'''
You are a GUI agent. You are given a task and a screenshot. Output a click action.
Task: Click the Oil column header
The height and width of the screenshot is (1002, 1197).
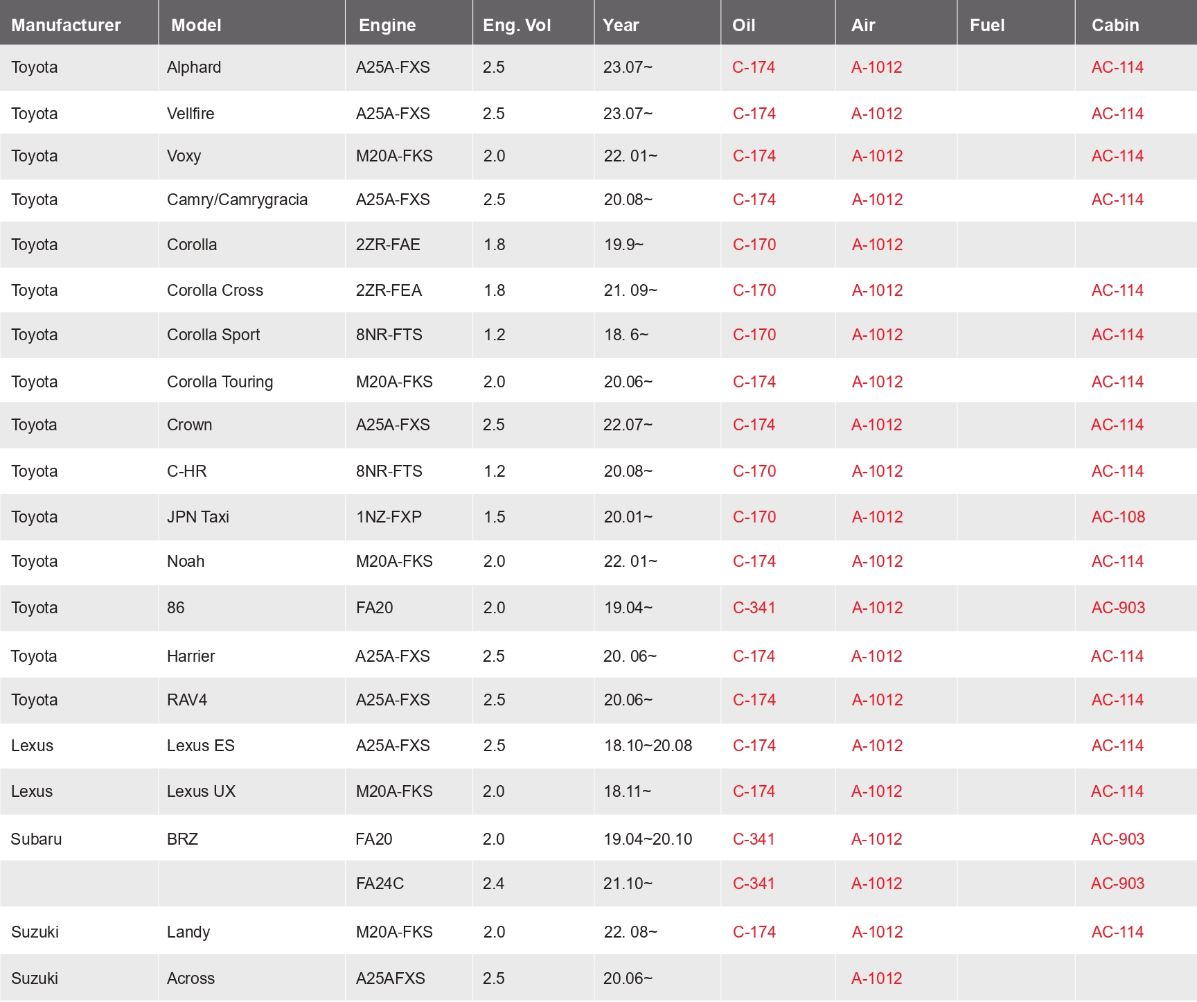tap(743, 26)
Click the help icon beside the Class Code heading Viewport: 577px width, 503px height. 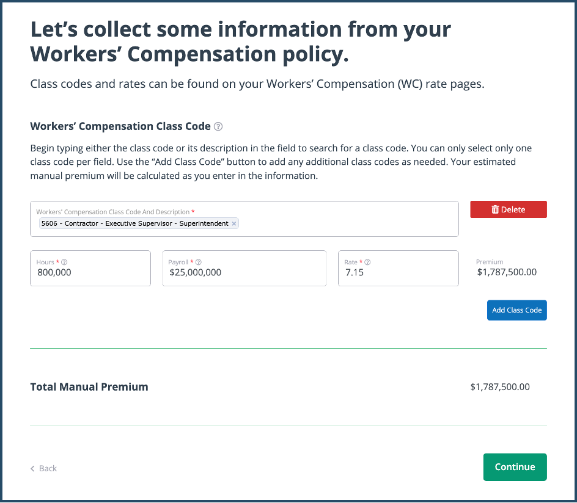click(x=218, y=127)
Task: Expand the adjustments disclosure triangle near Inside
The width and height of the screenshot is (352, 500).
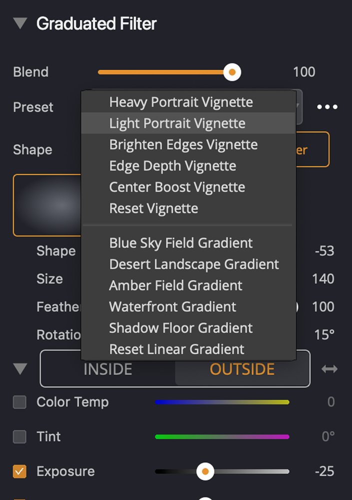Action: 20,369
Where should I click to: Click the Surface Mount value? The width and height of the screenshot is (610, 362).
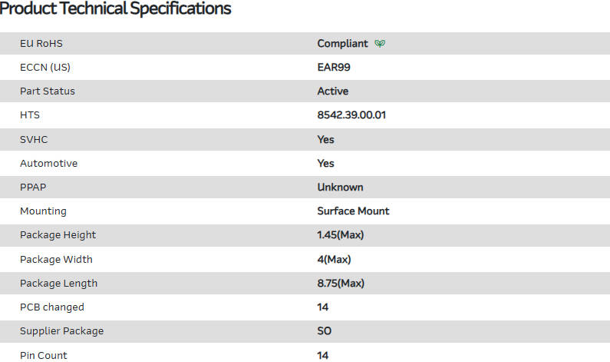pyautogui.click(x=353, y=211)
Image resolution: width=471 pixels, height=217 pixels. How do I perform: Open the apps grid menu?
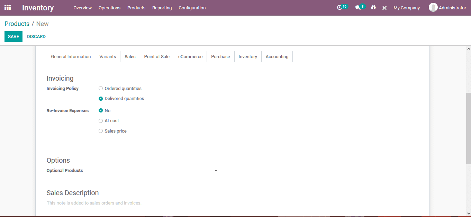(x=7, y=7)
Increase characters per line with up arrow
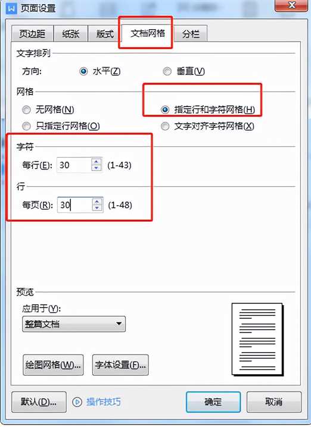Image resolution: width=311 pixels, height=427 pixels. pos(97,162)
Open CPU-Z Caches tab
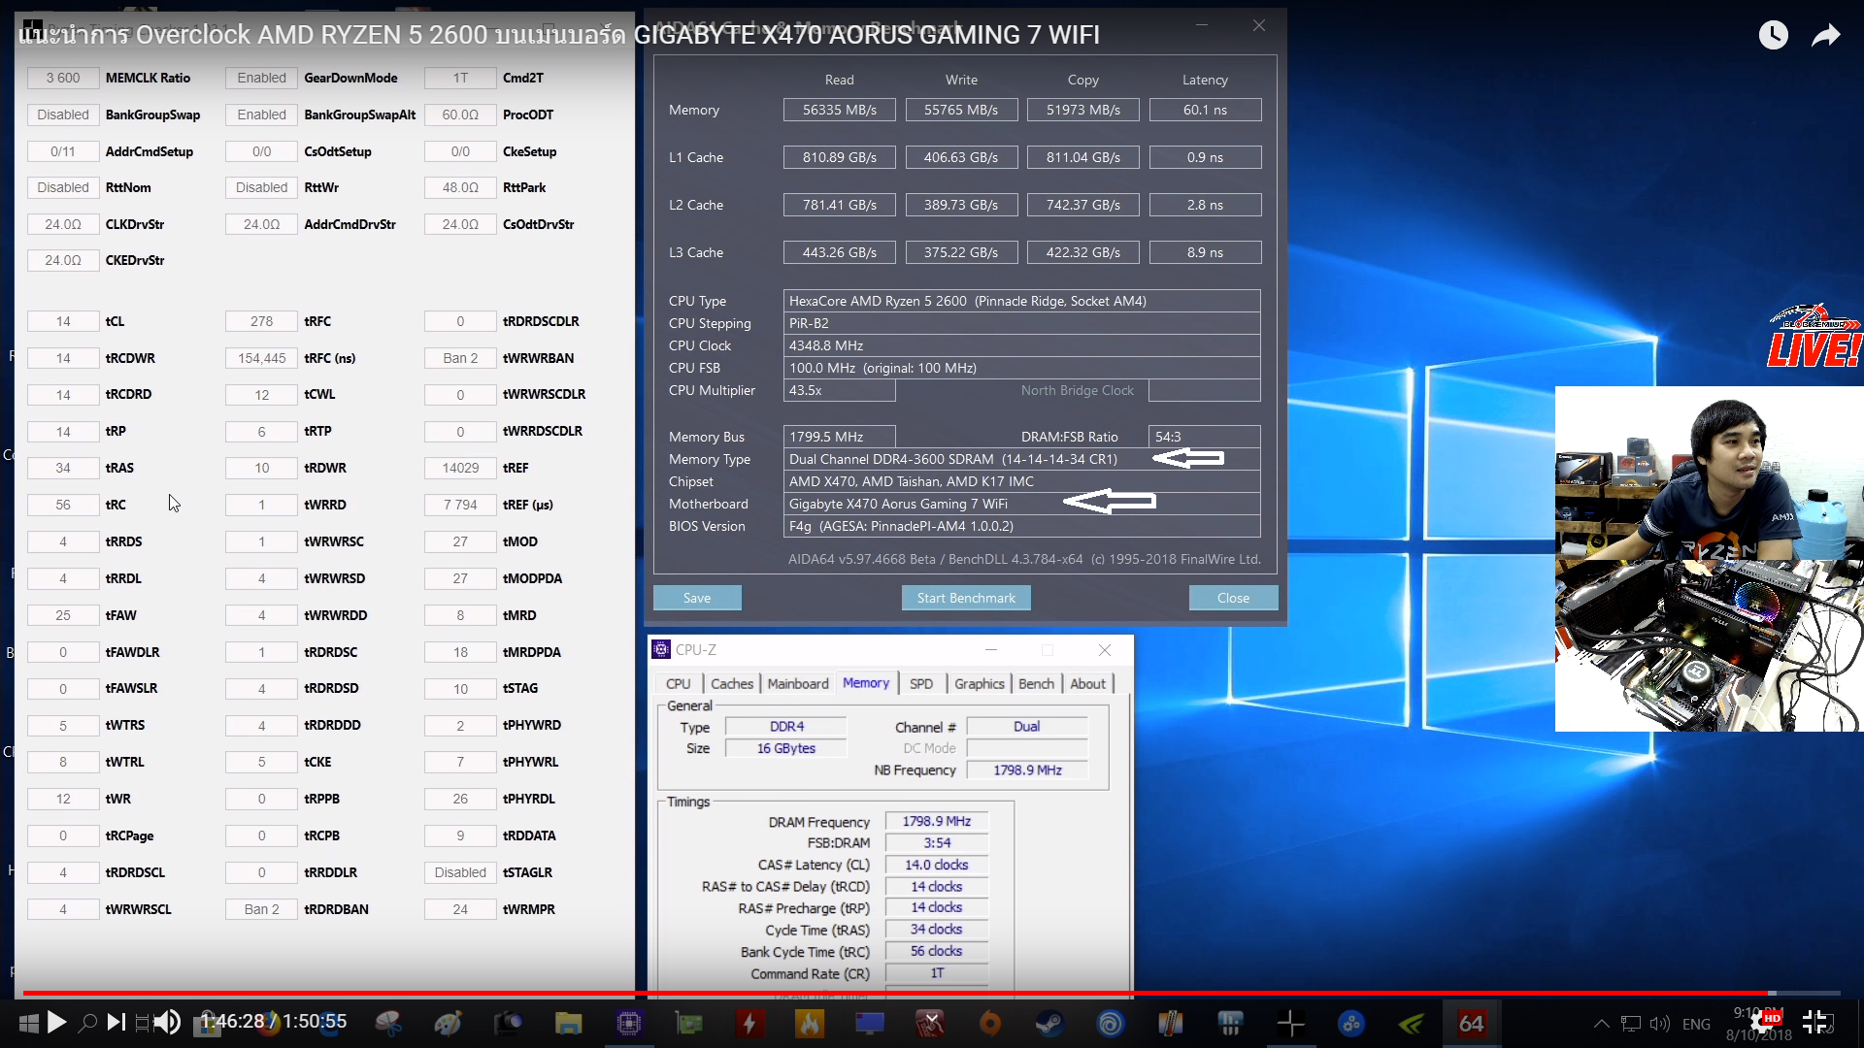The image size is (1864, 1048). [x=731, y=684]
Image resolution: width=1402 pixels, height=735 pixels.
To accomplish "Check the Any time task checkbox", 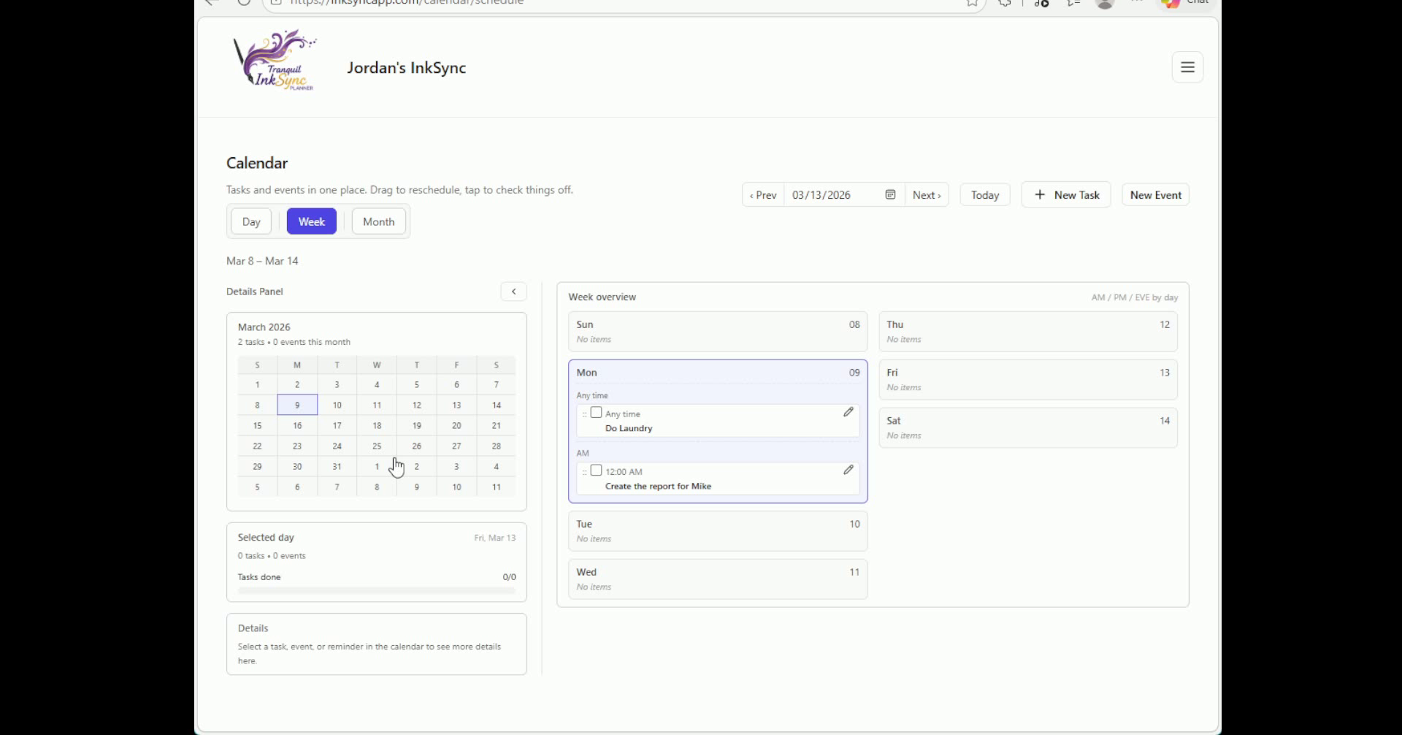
'''
Task objective: Copy the items above word for word, starting at the line that contains "Open CPU-Z Caches tab" and ending with the last line of the items. Leave the pictures out of your copy.

Answer:
Open CPU-Z Caches tab
The image size is (1864, 1048). [x=731, y=684]
Image resolution: width=1402 pixels, height=735 pixels.
To accomplish "Check the Any time task checkbox", 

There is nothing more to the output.